Let us enjoy our fill tonight
As tender as a cooing dove!
— Su Wu
(Translation from haoshiwen.org)
Night moon weaves a curtain of quiet dreams,
Spring wind carries tenderness ten miles it seems.
— Qin Guan
Bright moon high above, no more leaning alone,
Wine enters sorrow’s gut, turning to wistful tears.
— Fan Zhongyan
A Pair of Butterflies
In Chinese culture, the image of a pair of butterflies is a profound symbol of love. Originating from philosophical foundations where ancient Daoist Zhuangzi dreamt of being a butterfly, it represents freedom and transformation. After that, the notion of freedom sets the stage for the enduring tale of “The Butterfly Lovers.”

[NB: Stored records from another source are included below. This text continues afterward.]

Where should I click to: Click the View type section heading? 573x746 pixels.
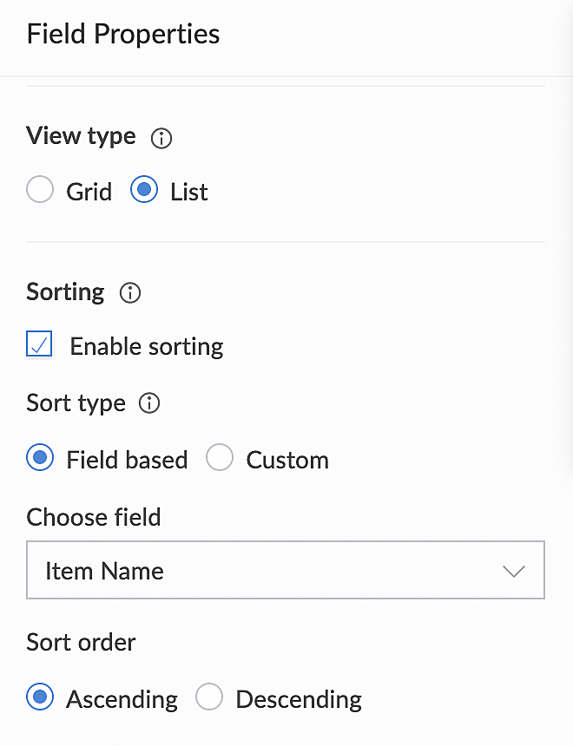click(81, 136)
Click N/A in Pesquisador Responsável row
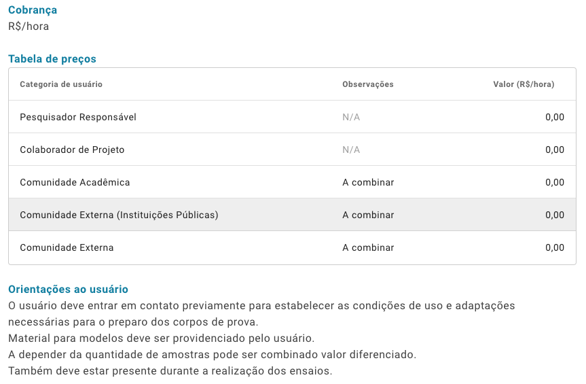This screenshot has height=384, width=586. (x=351, y=117)
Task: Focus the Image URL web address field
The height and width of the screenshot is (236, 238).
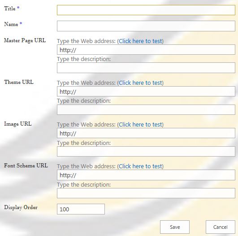Action: (x=146, y=133)
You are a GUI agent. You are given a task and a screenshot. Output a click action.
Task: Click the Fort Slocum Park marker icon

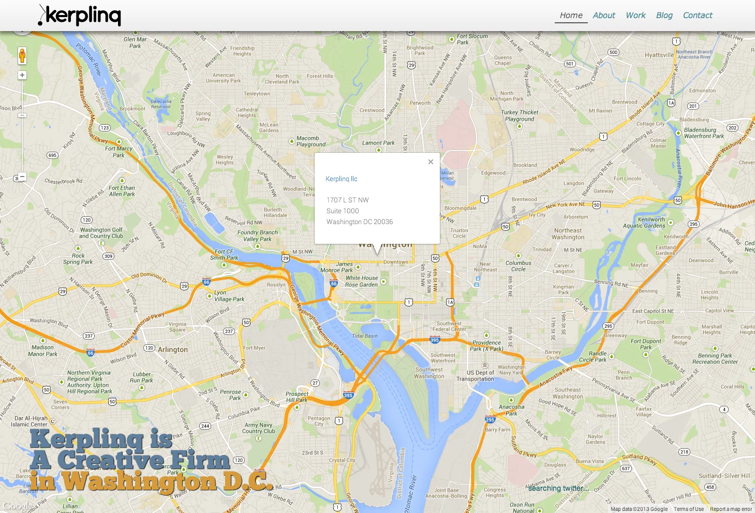[452, 37]
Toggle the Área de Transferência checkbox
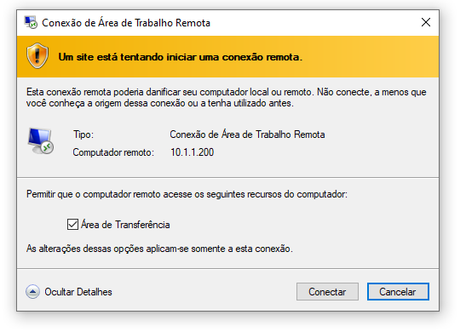This screenshot has width=466, height=332. click(72, 225)
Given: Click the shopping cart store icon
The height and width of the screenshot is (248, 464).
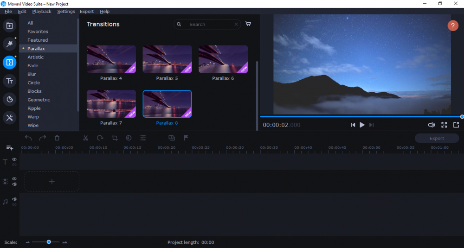Looking at the screenshot, I should pyautogui.click(x=248, y=24).
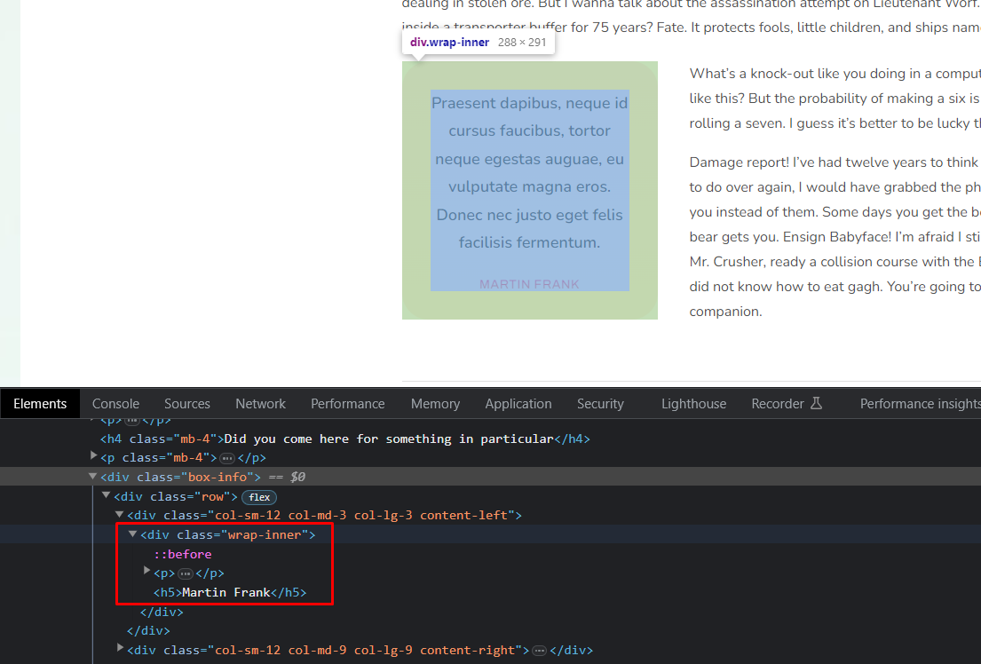Collapse the row div node

107,495
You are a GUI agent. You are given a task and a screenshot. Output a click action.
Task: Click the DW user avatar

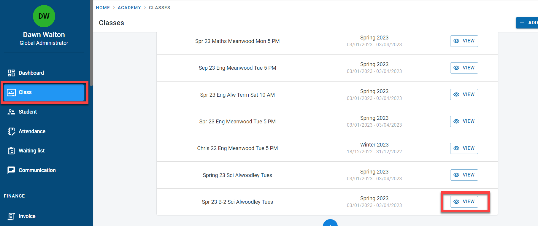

Set during the Eastern Jin Dynasty, “The Butterfly Lovers” tale follows Zhu Yingtai, a young woman who disguises herself as a man to pursue an education (In ancient China, only men could go to schools). Along her journey, she encounters Liang Shanbo, a fellow scholar. Unaware of Zhu Yingtai’s true identity, Liang becomes a close friend of Zhu. The two share an intellectual and emotional bond.
As they study together over three years, their friendship deepens into love, albeit unconsciously. However, it is time for Zhu Yingtai to return home. Liang accompanies her part of the way. It’s only when Liang visits Zhu at her home that he learns the truth. By then, Zhu Yingtai is already arranged by her family to be married to another rich man.
Liang Shanbo is so sad that he falls ill and dies. On her wedding day, Zhu Yingtai’s bridal procession passes by Liang Shanbo’s grave. At that moment, a sudden wind prevents the procession from moving forward. Seizing the moment, Zhu Yingtai jumps down and joins Liang Shanbo in death. A pair of butterflies emerge from the tomb, fluttering away in eternal union.
This legend encapsulates various dimensions of love, from sacrificial devotion to the transcendence of societal norms and even mortality. The transformation into butterflies symbolizes the ultimate freedom and unity that the couple could not achieve in life. The tale has been adapted into operas, films, and songs, indicating its lasting impact on Chinese culture’s understanding of love.
In Chinese culture, the red bean symbolizes love and longing in a manner that transcends the merely sentimental. Initially popularized by the Tang dynasty poet Wang Wei in his poem “Xiangsi,” also known as “Yearning,” the red bean has taken on layered meanings over the centuries.
Red beans grow in the southern land,
Sprouting branches in the spring at hand.
Harvest them well, my wish for you;
They symbolize my yearning, forever true.
— Wang Wei
Interestingly, the poem that seems about romantic love was actually a tribute to Wang’s friend, Li Guinian, an accomplished musician of the Tang dynasty. It speaks volumes that Wang chose the red bean to encapsulate the depth of his friendship, thereby giving the symbol a broader application beyond just romantic love.
But why the friendship sign turns into a Chinese symbol for love? Well, the red bean has roots in folklore. One popular story tells of a devoted wife who cried so much that her tears and blood turned into red beans after her husband died in battle. Thus, red beans were thought to symbolize her eternal love and became known as “Xiangsi beans,” meaning “Yearning Beans” in Chinese.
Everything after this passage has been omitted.